Le premier cas concernait un projet de cahier des charges du rapport sur les incidences environnementales d’un plan particulier d’affectation du sol (PPAS) qui avait été demandé à la commune d’Uccle. Pensant peut-être pouvoir considérer que le document était inachevé (puisque le cahier des charges définitif n’avait pas encore été adopté…), la commune d’Uccle a refusé de communiquer le document demandé. Le projet de cahier des charges était pourtant bien un document achevé, dès lors qu’il avait été arrêté par le collège des Bourgmestre et Echevins. Trois ans plus tard, après un passage par le Conseil d’État, la Commission régionale d’accès aux documents administratifs (CADA) a finalement dû donner raison à IEB. Suite à cela, le document fut finalement délivré par la commune.
Le deuxième cas est assez similaire. Alors que le projet de modification du plan régional d’affectation du sol (PRAS démographique) était à l’enquête publique, IEB a demandé à l’administration régionale de recevoir une copie de l’étude préparatoire plusieurs fois référencée dans le rapport sur les incidences environnementales accompagnant ce projet. Avec la motivation que le document n’était pas encore publié et n’était donc pas disponible, l’administration régionale a refusé de communiquer le document. À la demande d’IEB, la CADA a donné un avis sur ce refus. La CADA a considéré que l’argument de la Région n’était pas recevable dès lors qu’il apparaissait clairement que l’étude demandée était achevée et en possession de la Région.
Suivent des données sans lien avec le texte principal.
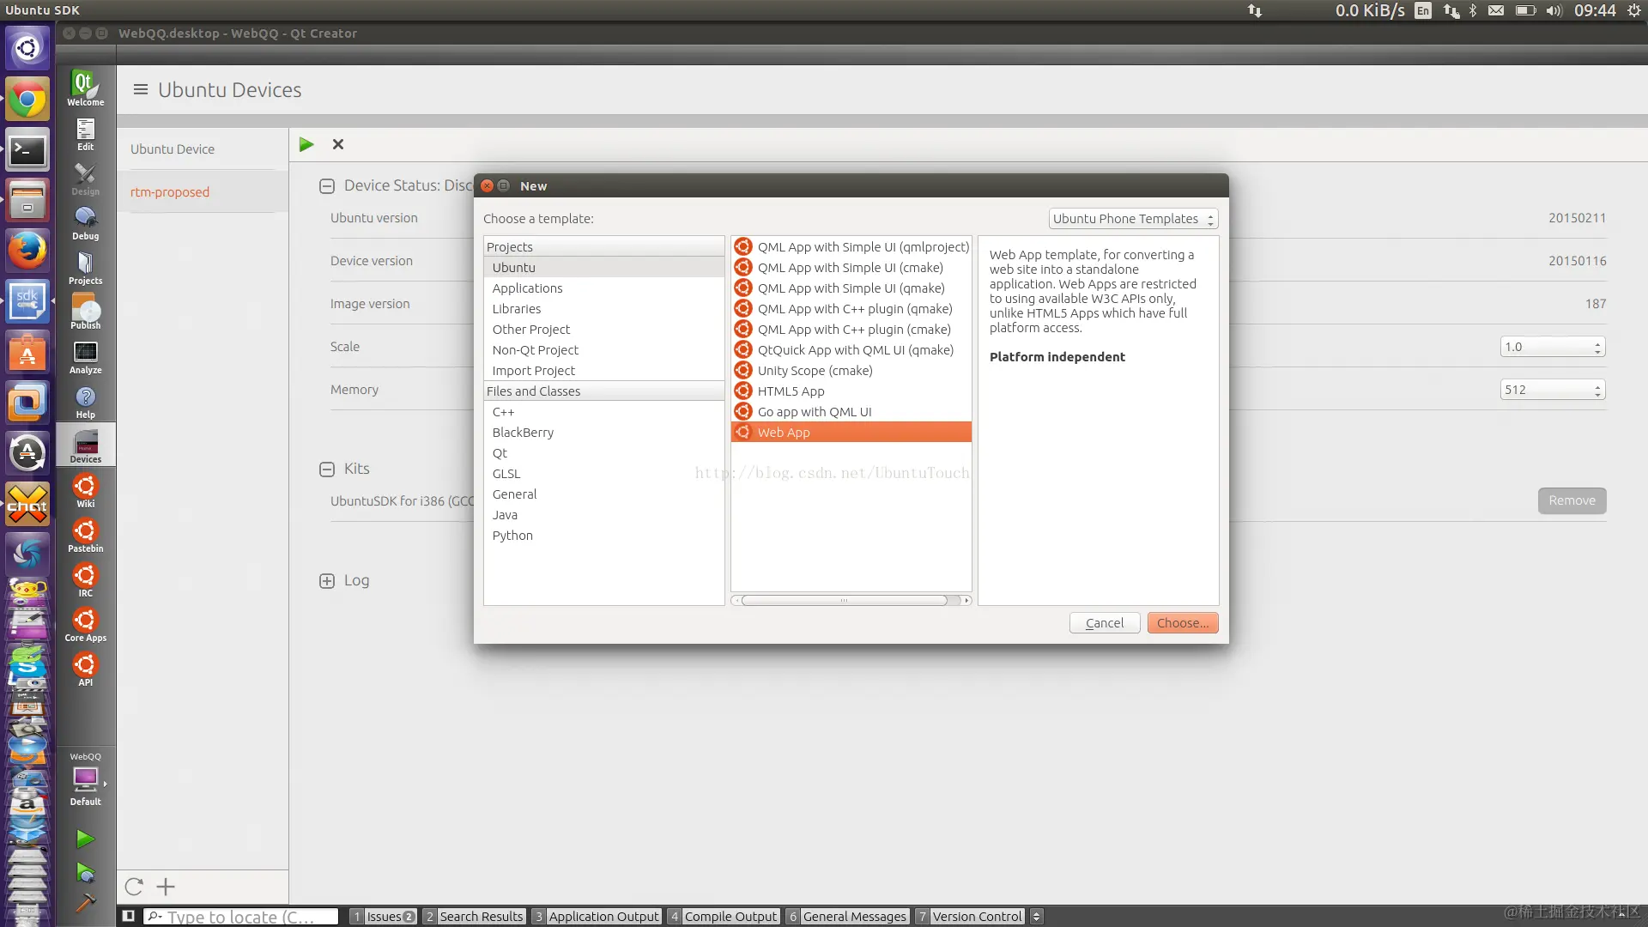
Task: Click the green run emulator arrow
Action: [x=306, y=144]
La CADA a considéré que l’étude devait être donnée en consultation à IEB. Faisant suite à cet avis, IEB a adressé une demande de reconsidération à l’administration, qui n’a donné aucune suite à cette demande… N’ayant toujours pas accès au document, IEB a été contrainte d’introduire un recours devant le Conseil d’État afin d’obtenir le document. L’enquête publique est terminée depuis un an, la modification au PRAS a été adoptée et IEB n’a toujours pas le document préparatoire…
Un troisième cas. L’adoption définitive de la modification partielle du PRAS a été adoptée par le Gouvernement le 3 mai 2013. Ce document n’a néanmoins pas encore été publié au Moniteur Belge (à la date du 19 août). IEB souhaite lire le document… et en a donc demandé une copie à la Région. Cette demande est restée lettre morte jusqu’à aujourd’hui.
On peut donc constater que, malheureusement, nos politiques et nos administrations n’ont pas encore embrassé les règles élémentaires de transparence, pourtant coulées dans notre Constitution depuis 1992. C’est regrettable, car la transparence en plus d’être l’un des piliers de la bonne gouvernance, permettrait aussi une participation citoyenne accrue. En pratique, la lenteur des procédures de recours administratifs et judiciaires entraîne souvent un retard problématique : au moment de la réception des documents, les décisions définitives auront été prises. Bien souvent, un document ne présente de l’intérêt pour le citoyen que s’il lui est fourni rapidement. Tel est par exemple le cas lorsqu’il doit intervenir dans le délai de l’enquête publique. Faudra-il en arriver à des sanctions judiciaires, voire des astreintes, pour améliorer cette situation ?
[1] L’accès aux documents administratifs est inscrit dans la Constitution depuis 1992, l’article et rentré en vigueur en vigueur en 1995.
[2] Pour la région de Bruxelles, citons l’Ordonnance du 30 mars 1995 relative à la publicité de l’administration, l’Ordonnance du 18 mars 2004 sur l’accès à l’information relative à l’environnement dans la Région de Bruxelles- Capitale ainsi que la loi du 12 novembre 1997 relative à la publicité de l’administration dans les provinces et les communes.
[3] En matière d’accès à l’information environnementale la Belgique doit respecter la Convention d’Aarhus du 25 juin 1998 et la directive 2003/4/CE du Parlement européen et du Conseil du 28 janvier 2003 concernant l’accès du public à l’information en matière d’environnement. Des directives européennes spécifiques existent pour certains plans, programmes, demandes d’autorisation susceptibles d’influences notables sur l’environnement.